Studio album by Tunng
- Released: 22 May 2006
- Recorded: 2006
- Genre: Folk
- Length: 42:30
- Label: Full Time Hobby FTH019
- Producer: Mike Lindsay

Tunng chronology
| Mother's Daughter and Other Songs (2005) | Comments of the Inner Chorus (2006) | Good Arrows (2007) |

= Comments of the Inner Chorus =

Comments of the Inner Chorus is English band Tunng's second album, released in late May 2006 on Full Time Hobby Recordings in the UK. The songs "Woodcat" and "Jenny Again" were both released as limited edition singles.

A common theme picked up on by reviewers after the album's release is that of the pastoral and organic. The use of surreal lyrics ("I'll look for a man to turn me into a hare" on the song "Woodcat", for example) led to comparisons to The Wicker Man and Brothers Grimm

. The album, much like its 2005 predecessor Mother's Daughter and Other Songs, has noticeable electronica influences leading many to bracket the album, and by extension Tunng, into the folktronica movement.

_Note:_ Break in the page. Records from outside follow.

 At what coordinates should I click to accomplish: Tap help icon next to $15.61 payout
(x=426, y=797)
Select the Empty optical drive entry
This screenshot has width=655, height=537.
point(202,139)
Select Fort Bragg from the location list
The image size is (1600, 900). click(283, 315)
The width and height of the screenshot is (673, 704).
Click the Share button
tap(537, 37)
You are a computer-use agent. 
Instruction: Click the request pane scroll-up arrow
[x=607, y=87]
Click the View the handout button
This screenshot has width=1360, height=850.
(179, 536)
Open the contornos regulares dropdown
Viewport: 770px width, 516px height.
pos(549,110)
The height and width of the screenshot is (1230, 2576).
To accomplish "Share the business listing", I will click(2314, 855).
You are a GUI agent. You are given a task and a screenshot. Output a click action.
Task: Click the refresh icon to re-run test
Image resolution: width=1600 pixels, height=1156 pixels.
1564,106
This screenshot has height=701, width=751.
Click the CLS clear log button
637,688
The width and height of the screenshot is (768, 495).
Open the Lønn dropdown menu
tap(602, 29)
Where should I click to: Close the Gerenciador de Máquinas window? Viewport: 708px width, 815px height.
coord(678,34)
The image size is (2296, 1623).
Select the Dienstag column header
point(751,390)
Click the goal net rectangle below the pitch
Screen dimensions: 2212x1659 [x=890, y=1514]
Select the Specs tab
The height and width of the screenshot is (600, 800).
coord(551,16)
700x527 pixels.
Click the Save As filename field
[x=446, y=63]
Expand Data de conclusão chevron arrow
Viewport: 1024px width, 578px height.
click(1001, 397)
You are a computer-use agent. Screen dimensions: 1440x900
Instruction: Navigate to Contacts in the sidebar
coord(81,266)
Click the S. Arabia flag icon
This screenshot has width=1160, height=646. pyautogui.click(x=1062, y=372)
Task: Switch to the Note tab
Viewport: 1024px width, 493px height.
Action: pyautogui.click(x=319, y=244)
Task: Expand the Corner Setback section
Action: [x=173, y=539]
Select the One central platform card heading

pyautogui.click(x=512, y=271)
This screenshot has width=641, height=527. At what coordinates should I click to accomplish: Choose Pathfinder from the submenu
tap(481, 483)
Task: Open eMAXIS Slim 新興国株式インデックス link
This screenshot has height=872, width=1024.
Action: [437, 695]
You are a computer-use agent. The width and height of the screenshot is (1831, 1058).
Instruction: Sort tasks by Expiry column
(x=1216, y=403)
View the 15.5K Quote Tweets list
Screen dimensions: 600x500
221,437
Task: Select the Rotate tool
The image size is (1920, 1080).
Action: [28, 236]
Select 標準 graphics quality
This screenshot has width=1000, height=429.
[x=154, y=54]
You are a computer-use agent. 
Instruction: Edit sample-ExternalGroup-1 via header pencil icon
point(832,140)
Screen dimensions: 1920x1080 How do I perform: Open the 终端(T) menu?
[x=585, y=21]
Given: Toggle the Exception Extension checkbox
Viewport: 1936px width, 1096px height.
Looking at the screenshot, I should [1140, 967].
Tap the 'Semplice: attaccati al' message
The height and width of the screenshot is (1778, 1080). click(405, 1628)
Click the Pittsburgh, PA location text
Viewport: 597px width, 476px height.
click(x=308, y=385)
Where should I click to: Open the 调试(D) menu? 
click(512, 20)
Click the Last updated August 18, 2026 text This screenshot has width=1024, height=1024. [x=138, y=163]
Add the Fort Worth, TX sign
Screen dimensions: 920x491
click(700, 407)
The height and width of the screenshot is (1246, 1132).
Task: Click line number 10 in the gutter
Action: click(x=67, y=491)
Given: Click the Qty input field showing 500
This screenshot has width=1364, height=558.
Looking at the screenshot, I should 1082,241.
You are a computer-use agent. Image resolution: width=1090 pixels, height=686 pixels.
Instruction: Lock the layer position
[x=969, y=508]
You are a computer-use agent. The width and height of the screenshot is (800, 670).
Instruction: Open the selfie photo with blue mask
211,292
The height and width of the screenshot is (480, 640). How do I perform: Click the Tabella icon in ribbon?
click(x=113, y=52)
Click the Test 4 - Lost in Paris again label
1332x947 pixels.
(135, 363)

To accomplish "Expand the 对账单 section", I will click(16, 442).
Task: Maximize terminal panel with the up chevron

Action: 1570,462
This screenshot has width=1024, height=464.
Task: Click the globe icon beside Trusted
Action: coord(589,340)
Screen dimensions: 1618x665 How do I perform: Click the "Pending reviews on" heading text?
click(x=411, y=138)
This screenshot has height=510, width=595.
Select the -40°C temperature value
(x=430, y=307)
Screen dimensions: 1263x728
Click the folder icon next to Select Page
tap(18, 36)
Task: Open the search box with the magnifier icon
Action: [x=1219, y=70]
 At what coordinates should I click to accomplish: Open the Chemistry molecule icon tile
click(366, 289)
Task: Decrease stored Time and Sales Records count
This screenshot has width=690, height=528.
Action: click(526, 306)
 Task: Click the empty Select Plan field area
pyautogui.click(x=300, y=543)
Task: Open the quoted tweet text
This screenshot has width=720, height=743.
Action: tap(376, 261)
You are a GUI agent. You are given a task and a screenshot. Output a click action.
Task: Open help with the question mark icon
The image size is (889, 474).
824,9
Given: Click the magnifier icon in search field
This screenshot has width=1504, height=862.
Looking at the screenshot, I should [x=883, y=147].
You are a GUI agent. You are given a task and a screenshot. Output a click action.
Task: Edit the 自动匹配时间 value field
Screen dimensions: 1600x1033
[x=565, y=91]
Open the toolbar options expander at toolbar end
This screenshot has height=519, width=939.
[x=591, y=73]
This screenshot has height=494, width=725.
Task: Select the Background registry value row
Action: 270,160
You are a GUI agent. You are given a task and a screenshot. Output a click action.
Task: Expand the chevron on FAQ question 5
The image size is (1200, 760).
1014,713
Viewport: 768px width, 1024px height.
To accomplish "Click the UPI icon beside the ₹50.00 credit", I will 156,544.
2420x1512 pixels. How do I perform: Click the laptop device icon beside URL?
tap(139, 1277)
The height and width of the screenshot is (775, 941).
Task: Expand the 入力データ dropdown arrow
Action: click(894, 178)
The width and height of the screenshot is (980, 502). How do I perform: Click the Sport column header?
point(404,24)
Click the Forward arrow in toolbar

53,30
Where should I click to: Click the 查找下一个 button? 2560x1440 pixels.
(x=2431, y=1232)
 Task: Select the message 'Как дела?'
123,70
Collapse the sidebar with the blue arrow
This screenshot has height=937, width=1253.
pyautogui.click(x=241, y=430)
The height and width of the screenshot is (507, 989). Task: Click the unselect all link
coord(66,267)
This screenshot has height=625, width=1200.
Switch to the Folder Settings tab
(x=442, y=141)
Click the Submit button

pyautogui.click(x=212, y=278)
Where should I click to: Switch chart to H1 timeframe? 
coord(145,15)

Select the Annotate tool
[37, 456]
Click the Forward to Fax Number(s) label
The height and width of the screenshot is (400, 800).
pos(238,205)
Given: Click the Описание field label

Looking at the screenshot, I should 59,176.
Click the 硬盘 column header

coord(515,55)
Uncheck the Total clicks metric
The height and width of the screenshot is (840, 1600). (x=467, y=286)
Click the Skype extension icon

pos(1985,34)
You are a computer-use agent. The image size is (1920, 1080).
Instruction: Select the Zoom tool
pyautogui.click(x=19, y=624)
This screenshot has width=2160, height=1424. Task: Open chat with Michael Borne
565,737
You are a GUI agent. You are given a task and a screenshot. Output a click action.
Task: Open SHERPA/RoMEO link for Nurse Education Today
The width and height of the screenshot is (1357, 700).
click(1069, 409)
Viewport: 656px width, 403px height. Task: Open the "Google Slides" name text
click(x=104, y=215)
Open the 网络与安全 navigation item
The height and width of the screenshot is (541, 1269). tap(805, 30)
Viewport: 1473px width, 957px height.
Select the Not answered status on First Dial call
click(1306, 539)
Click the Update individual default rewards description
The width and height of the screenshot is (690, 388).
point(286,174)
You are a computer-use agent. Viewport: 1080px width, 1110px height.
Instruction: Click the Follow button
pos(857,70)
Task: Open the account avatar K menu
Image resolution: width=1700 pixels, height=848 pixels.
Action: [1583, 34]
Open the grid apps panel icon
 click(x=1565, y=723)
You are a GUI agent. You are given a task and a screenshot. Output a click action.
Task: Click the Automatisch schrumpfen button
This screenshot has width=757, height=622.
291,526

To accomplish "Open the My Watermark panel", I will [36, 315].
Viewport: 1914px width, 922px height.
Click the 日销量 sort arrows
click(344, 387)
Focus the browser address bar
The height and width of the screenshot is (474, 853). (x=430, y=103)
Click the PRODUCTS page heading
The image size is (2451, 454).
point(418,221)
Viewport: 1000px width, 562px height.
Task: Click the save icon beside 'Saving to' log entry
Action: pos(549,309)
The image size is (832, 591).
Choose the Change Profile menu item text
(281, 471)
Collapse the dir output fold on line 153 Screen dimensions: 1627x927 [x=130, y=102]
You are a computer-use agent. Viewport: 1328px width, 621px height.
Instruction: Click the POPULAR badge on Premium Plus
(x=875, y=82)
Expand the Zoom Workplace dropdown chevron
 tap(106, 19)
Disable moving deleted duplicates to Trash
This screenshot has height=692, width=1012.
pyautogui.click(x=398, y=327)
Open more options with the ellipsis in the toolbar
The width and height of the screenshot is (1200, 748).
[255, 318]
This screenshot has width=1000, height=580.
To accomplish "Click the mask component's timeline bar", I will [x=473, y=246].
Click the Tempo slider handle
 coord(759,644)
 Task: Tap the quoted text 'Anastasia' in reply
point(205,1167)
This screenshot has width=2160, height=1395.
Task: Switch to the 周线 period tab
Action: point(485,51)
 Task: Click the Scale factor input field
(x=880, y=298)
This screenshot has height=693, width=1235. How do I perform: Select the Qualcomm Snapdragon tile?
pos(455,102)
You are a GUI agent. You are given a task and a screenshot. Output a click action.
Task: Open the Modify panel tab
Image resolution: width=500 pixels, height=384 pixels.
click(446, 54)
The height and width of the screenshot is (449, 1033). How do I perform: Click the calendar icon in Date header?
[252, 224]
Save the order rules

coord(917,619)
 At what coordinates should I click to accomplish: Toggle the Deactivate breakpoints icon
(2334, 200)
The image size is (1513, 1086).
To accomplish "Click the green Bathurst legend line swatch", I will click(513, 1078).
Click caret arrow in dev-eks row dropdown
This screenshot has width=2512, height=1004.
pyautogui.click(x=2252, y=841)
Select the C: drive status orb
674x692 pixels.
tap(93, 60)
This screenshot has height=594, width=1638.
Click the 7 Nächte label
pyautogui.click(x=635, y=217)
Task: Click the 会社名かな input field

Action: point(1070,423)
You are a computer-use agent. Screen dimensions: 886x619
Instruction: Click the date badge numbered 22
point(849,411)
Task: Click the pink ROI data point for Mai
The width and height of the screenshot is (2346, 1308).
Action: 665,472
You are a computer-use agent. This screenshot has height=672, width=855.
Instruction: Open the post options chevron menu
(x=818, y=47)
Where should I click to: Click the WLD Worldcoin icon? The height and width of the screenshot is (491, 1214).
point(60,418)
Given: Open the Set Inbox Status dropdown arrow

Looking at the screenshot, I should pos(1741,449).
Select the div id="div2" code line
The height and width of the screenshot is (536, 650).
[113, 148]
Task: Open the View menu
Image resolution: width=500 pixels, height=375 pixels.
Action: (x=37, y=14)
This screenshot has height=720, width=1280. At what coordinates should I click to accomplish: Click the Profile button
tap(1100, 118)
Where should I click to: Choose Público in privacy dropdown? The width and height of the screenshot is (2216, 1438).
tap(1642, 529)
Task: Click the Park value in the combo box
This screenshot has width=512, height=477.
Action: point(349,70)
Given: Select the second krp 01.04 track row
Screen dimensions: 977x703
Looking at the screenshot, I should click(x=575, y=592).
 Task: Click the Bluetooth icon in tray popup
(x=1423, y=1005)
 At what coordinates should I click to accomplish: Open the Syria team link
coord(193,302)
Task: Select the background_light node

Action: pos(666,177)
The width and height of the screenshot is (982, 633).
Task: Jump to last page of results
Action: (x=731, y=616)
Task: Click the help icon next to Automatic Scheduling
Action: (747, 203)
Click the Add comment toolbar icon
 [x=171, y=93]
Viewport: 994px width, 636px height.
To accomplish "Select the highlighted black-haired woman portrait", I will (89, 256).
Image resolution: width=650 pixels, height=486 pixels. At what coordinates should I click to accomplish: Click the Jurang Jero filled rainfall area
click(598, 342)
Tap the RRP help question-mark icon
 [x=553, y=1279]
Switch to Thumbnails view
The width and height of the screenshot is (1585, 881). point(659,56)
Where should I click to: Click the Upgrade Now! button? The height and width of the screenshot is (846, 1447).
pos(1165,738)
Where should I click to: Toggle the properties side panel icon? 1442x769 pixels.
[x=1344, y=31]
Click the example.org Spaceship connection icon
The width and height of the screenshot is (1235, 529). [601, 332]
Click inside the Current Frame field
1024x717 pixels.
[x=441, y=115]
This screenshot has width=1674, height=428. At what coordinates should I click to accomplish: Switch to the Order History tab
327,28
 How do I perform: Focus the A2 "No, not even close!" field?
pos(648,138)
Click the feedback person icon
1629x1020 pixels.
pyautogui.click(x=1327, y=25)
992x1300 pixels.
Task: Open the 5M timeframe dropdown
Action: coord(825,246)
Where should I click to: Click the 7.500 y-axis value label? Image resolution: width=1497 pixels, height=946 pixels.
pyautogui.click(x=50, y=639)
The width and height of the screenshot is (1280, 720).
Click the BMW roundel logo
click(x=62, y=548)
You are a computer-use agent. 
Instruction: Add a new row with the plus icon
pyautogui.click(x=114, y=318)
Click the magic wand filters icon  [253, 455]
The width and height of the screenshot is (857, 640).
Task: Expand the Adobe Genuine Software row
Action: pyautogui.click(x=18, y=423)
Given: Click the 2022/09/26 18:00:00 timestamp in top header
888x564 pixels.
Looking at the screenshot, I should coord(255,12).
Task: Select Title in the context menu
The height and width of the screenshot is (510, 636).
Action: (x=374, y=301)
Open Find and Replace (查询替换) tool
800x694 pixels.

A limited-edition version of the album was also released which contained two extra tracks: "Band Stand" and "Bodies".

Professional ratings
Review scores
| Source | Rating |
| AllMusic | Star Half star |
| Pitchfork | 7/10 |
| Drowned in Sound | 6/10 |
| The Guardian | Star |
| The Skinny | Star |

== Track listing ==
1. "Hanged" (Mike Lindsay) – 2:01
2. "Woodcat" – (Lindsay, Sam Genders) – 3:51
3. "The Wind-Up Bird" – (Lindsay) – 4:16
4. "Red and Green" – (Genders) – 2:40
5. "Stories" – (Lindsay) – 2:47
6. "Jenny Again" – (Genders) – 3:22
7. "Man in the Box" – (Lindsay, Genders) – 4:56
8. "Jay Down" – (Lindsay, Genders, Ashley Bates, Phill Winter) – 3:38
9. "It's Because... We've Got Hair" – (Lindsay) – 3:03
10. "Sweet William" – (Genders) – 3:35
11. "Engine Room" – (Lindsay) – 8:16
12. "Band Stand" – 3:03
13. "Bodies" – 4:28

== Personnel ==
- Mike Lindsay – guitars, vocals
- Sam Genders – guitars, vocals
- Ashley Bates – Spanish guitar, bowed banjo, vocals
- Phill Winter – sampler, effects
- Becky Jacobs – vocals, melodica
- Martin Smith – beads, reeds, bells, shells, bones, stones
- Dave Lewis Lloyd – cello
- Sefa – harp
- Detta – flute

== Music videos ==
Music videos were made for "Woodcat", "Jenny Again" and "It's Because... We've Got Hair".